Of course in C++03 you can use std::for_each with a functor, it just takes more lines of code to define than the C++0x lambda.

@jalf 2010-07-11 07:15:44

Why do your lambda examples use for_each? accumulate would be more concise (even if it doesn't need the lambda)

@Prasoon Saurav 2010-07-11 07:37:58

@jalf: your point is correct, I should have used accumulate inside for_each but isn't this example useful(for learning purpose) as it shows that we can also have nested lambdas :-)

@jalf 2010-07-11 08:14:48

@Prasoon: true. I was just worried that it might give some people the idea that lambas only work with for_each.

@Amnon 2010-07-11 11:24:52

Can someone explain what does case 4 add to case 3? Is there more to it than wrapping the operation in a function?
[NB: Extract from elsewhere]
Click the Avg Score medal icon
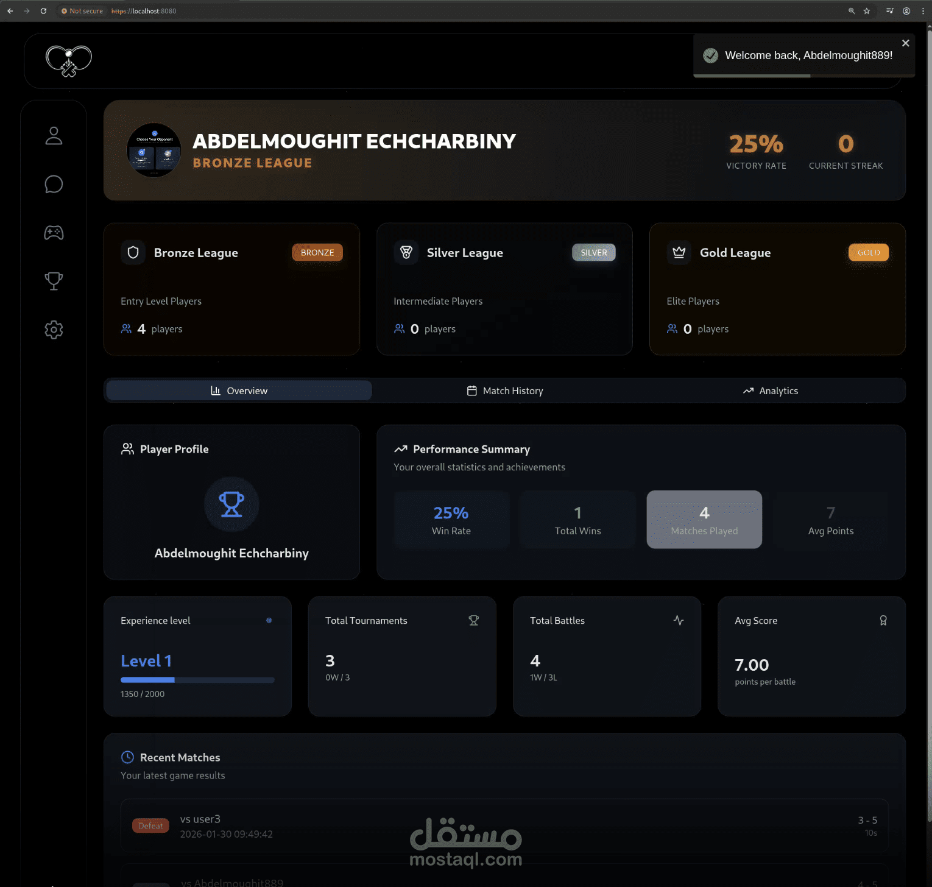The height and width of the screenshot is (887, 932). (x=883, y=620)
@Prasoon Saurav 2010-07-11 11:29:12

@Amnon: Is there more to it than wrapping the operation in a function? Nopes, the example was just to show that lambdas can be nested inside the other as I have mentioned in my last comment.

@Roger Pate 2010-07-11 20:20:01

You missed the most obvious – and, IMHO, the most natural – 0x-only solution. :)

@bobobobo 2010-08-20 12:52:56

You missed the vanilla (non-iterator) for loop!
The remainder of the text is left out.